The most difficult part of caregiving and senior care assistance is that you can’t be there 24-7 unless you change everything in your own life that was or is. And even if you could, and even if you are willing to do that, you still cannot replace the person who is being missed 100%. Your senior care will be different in some way, your feelings will be different in some way, and the feelings toward you as a senior care advocate will also be different.
So even if you are willing to make the sacrifice of your “self”, it still may not be enough; and that can sometimes leave you with a feeling of being unappreciated and inadequate in seniorcare. It can cause harboring resentments on both sides. This, too, creates a great deal of caregiver stress while initiating feelings of inadequate seniorcare.
Do you throw yourself in so much that YOU become attached and dependent upon that persons care, that when they pass YOU are left the empty, lonely soul that gave up everything else important in their lives for the care you gave them, and now you have nothing but the memories that could have been had you handled it differently? Seniorcare carries a huge responsibility and equal strong mindset.
It’s a double-edged sword, isn’t it? How much is too much seniorcare? How little is too little? Being a fairly spiritual soul, I believe that God never gives you more than you can handle, and I also believe that when God closes one door, another one opens. I believe in fate, and I believe that I am in that spot in life exactly where I should be at this moment in the divine outline called “my life”. I guess the decisions will be dealt with differently for each of us. There is no pat answer and nothing is etched in stone when it comes to aging parents care or other senior care issues.
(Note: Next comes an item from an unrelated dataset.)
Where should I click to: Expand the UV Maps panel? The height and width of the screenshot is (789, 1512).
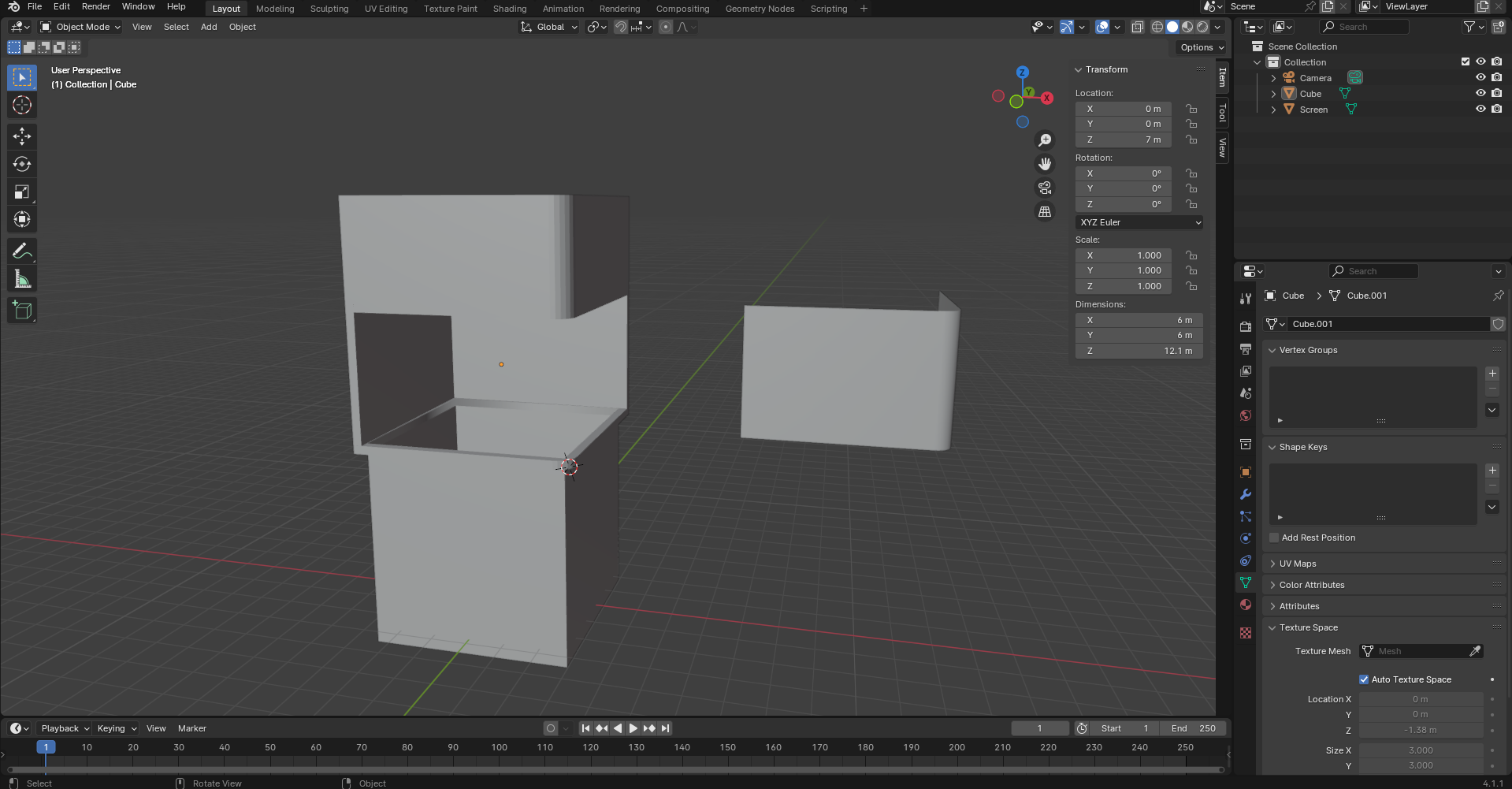[1297, 564]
We all have different levels of need and of guilt; different levels of fear and pain; different levels of love and hate; and different levels of give and take. Somewhere in the middle of all this is the perfect solution so everyone has a happy outcome with seniorcare, and we can all live our lives as they were meant to be lived; In peace and harmony, happy and carefree, with love and respect for one another, and compassion and caring for one another.
It’s one thing to understand that life goes on after the loss of a loved one, but it is quite another thing to figure out how to make it happen, or to find the courage to even want to go on is quite another. If we work together, and act from our hearts when adopting seniorcare and handling aging parents care, I’m sure this is the course of action expected of us all in the long run. When heart, honesty, and love is involved, it can’t get too complicated if we don’t let it. We need only to step out of our own path sometimes to find the right footsteps to follow.